Nyesom Wike, Minister of the Federal Capital Territory and a leading figure in the Peoples Democratic Party, has called on the party’s leadership to launch an urgent reconciliation drive, assuring members who departed amid internal crises that their entitlements remain intact and that the door is open for their return.
Wike made the appeal on Monday at the 108th National Executive Committee meeting of the party held at Wadata Plaza, Abuja, where he urged the national chairman to constitute a strong outreach committee to engage aggrieved members across the country.
“There is room for them to come back, and whatever is due to them will still be given,” the former Rivers State governor said, arguing that many who left the party did so not out of conviction but out of uncertainty and the search for political shelter.
He warned that the party could ill afford to allow festering internal divisions to erode its competitiveness ahead of future elections, stressing that crisis alone was not the problem but the failure to resolve it swiftly and decisively.

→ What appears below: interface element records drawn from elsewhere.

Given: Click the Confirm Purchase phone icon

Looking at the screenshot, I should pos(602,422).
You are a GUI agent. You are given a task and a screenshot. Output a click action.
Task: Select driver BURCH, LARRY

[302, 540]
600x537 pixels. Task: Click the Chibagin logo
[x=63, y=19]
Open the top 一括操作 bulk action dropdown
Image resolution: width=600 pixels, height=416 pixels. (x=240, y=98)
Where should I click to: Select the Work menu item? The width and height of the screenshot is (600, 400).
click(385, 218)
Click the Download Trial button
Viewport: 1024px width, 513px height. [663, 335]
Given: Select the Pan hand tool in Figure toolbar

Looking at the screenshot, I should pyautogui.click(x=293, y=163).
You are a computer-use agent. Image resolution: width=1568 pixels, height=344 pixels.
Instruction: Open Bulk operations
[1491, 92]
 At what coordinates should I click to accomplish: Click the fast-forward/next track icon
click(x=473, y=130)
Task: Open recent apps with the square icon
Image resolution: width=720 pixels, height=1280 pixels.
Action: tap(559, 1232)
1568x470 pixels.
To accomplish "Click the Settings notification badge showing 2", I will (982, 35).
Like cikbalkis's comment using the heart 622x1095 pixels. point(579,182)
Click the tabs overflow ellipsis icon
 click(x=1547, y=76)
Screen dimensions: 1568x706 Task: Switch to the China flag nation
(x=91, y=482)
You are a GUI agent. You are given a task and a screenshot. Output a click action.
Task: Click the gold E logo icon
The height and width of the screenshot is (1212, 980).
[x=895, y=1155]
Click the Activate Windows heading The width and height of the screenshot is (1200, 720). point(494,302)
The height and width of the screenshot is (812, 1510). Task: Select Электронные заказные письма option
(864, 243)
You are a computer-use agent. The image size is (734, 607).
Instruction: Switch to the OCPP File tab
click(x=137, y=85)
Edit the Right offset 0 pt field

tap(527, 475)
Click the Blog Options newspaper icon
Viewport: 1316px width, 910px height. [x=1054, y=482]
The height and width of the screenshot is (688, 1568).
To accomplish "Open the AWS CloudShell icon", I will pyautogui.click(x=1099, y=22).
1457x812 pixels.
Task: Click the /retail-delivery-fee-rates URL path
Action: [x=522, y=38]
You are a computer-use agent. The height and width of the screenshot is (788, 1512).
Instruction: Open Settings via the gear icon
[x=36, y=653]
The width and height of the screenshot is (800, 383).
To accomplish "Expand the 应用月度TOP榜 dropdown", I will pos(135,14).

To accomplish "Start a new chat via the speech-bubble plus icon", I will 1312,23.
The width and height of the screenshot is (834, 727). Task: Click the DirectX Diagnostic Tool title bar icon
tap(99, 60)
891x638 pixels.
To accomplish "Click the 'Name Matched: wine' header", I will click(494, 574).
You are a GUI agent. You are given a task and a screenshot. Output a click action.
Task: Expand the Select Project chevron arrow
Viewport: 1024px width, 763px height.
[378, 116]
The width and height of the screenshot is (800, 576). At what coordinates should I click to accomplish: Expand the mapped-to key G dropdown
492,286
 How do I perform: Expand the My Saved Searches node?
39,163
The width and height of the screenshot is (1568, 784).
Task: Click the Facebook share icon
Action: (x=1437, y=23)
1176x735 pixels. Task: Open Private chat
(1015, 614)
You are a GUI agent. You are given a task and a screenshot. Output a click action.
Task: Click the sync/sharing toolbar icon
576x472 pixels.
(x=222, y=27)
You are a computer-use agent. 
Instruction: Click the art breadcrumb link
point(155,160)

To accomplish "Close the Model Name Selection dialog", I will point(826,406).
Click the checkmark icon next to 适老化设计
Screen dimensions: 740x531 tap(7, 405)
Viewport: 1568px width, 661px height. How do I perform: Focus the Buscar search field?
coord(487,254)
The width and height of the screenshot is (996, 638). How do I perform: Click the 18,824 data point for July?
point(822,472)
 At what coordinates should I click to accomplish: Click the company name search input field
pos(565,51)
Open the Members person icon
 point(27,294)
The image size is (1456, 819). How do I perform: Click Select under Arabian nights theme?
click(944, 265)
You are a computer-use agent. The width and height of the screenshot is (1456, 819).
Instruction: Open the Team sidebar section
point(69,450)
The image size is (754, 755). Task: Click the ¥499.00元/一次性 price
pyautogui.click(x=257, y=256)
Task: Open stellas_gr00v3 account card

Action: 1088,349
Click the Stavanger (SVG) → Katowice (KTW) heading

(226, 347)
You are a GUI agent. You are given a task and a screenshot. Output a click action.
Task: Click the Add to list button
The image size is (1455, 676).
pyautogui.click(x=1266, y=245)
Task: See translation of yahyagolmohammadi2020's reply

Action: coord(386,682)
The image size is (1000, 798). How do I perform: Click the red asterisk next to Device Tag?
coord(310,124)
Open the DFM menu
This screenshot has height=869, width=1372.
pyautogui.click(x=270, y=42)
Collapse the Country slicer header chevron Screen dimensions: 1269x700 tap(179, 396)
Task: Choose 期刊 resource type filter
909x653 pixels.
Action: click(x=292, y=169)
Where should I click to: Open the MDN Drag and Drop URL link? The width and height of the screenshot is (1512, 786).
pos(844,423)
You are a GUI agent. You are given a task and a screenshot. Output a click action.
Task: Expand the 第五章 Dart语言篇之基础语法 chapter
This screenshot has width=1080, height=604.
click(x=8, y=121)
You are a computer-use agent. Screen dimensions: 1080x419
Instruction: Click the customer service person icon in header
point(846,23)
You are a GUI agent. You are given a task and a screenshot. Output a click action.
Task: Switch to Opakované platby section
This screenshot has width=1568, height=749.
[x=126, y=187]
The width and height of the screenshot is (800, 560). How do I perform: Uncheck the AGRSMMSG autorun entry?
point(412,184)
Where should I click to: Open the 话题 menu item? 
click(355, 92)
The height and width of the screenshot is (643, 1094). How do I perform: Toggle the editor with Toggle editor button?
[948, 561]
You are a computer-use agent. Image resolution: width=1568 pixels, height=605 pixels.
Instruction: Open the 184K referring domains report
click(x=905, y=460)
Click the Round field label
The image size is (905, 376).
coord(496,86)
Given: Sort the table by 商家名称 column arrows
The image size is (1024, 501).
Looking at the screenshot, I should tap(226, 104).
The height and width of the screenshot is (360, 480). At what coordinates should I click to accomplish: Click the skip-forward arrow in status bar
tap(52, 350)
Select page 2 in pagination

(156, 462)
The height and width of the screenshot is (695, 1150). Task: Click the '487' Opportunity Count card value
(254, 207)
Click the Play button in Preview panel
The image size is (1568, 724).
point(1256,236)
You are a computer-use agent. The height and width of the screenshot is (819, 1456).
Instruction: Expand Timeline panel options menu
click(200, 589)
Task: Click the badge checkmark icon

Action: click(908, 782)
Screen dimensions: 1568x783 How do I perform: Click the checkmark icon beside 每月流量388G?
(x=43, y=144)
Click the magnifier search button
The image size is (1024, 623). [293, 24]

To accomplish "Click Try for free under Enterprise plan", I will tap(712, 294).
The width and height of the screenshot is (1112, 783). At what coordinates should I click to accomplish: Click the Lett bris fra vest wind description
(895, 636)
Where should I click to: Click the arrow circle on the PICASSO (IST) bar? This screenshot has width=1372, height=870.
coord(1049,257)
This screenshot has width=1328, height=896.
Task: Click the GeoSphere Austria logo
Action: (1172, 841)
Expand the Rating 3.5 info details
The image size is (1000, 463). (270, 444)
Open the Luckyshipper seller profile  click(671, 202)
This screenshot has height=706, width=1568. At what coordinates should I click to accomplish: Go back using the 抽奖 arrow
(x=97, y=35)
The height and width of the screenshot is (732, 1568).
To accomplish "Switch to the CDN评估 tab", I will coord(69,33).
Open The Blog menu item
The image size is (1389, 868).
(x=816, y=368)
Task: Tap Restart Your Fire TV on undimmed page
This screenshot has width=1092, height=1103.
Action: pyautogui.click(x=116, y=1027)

“In life, there must be a period of crisis. What matters is how we resolve the crisis. Now that we are together, we must not stop at reconciliation,” Wike said.
Despite widely reported tensions within the PDP over recent years, Wike emphatically ruled out any possibility of his own exit, invoking his nearly three-decade membership of the party.
“I have been a member of this party since 1998 and I will not leave. Whatever happens, we will continue to live as members of the PDP,” he declared.
He also called for greater transparency in the conduct of party affairs, saying openness was essential to rebuilding the confidence of members who had drifted away. “If you engage them, they will understand and support the party,” he said.
Earlier at the same meeting, PDP National Chairman Abdulrahman Mohammed struck an optimistic tone, declaring an end to the prolonged period of instability that had unsettled the party’s rank and file.
He pledged that the party would strictly comply with the Electoral Act and the guidelines of the Independent National Electoral Commission in conducting its congresses at all levels.
“The era of uncertainty is behind us. The era of strategy, consultation, and electoral preparation has begun,” Mohammed said.
Chairman of the party’s Board of Trustees, Senator Mao Ohuabunwa, added his voice to the calls for cohesion, warning that exclusion had no place in a party seeking to reclaim national relevance.
He urged members to set aside personal grievances, adhere strictly to the party’s constitution, and commended internal reform measures including an e-registration initiative aimed at strengthening the party’s organisational base.